(Collected data entries)

• • • • •

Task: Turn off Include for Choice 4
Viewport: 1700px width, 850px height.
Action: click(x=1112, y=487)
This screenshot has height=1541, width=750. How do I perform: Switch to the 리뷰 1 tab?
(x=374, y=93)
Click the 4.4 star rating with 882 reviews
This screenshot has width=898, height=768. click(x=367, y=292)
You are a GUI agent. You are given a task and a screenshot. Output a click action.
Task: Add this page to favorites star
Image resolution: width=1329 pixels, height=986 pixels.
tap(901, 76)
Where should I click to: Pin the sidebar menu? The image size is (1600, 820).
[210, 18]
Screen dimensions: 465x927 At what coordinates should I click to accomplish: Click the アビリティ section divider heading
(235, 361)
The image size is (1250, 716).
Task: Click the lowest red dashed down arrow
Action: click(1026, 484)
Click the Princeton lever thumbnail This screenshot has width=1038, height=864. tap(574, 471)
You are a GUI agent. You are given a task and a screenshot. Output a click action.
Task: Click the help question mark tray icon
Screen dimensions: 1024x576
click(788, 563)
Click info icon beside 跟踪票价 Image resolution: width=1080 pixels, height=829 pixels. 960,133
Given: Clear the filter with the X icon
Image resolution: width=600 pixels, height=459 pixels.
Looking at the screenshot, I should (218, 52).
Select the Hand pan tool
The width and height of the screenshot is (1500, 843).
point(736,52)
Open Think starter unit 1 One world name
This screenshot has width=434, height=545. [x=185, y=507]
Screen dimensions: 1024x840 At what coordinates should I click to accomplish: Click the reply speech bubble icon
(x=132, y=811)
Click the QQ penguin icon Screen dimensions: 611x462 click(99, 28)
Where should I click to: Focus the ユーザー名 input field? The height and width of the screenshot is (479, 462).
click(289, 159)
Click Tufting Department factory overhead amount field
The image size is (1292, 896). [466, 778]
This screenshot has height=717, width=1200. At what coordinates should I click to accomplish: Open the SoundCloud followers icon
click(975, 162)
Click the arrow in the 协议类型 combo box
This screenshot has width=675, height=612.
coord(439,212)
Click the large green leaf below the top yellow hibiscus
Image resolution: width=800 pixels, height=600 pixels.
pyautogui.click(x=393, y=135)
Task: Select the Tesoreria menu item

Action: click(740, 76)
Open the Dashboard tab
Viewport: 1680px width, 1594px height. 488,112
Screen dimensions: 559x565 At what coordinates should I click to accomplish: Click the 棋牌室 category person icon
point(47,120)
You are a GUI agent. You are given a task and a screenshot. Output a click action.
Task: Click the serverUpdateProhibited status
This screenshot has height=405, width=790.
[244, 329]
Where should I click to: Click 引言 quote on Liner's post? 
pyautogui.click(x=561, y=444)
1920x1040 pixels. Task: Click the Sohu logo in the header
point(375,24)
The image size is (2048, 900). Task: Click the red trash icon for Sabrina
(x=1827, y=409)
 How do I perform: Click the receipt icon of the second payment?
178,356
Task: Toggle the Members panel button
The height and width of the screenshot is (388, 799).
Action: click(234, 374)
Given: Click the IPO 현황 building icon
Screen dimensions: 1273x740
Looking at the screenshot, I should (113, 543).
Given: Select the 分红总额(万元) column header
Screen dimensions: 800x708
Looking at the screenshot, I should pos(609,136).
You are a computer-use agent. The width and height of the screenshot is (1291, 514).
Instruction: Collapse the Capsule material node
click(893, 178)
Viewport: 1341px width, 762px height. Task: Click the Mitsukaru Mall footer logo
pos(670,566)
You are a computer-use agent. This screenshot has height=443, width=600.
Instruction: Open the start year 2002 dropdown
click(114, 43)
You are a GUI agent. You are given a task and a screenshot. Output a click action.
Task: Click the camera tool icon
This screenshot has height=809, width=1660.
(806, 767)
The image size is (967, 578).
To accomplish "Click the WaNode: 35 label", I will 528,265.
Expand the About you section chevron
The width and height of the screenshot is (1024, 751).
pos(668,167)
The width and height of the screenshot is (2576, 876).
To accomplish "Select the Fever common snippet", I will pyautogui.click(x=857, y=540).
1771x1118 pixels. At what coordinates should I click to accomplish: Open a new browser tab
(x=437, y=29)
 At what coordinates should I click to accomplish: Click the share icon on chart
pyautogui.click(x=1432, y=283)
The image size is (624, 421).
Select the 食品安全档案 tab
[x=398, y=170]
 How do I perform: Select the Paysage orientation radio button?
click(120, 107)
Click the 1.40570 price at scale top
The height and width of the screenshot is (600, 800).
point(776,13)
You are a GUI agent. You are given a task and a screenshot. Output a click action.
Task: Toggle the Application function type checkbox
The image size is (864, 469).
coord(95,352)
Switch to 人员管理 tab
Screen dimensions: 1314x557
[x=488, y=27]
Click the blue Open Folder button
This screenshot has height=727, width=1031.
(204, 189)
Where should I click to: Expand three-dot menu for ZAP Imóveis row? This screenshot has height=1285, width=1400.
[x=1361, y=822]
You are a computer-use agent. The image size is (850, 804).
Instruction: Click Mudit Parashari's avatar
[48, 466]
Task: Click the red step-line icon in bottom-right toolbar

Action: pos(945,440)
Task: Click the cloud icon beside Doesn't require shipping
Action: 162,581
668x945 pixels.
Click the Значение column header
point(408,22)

• • • • •

Word for word, restate the lines of the data above that fall between the line holding "Task: Click the serverUpdateProhibited status" and the line holding "Task: Toggle the Members panel button", inclusive, and no other lines.

*EXERCISE OUTPUT:*
Task: Click the serverUpdateProhibited status
This screenshot has height=405, width=790.
[244, 329]
Where should I click to: Click 引言 quote on Liner's post? 
pyautogui.click(x=561, y=444)
1920x1040 pixels. Task: Click the Sohu logo in the header
point(375,24)
The image size is (2048, 900). Task: Click the red trash icon for Sabrina
(x=1827, y=409)
 How do I perform: Click the receipt icon of the second payment?
178,356
Task: Toggle the Members panel button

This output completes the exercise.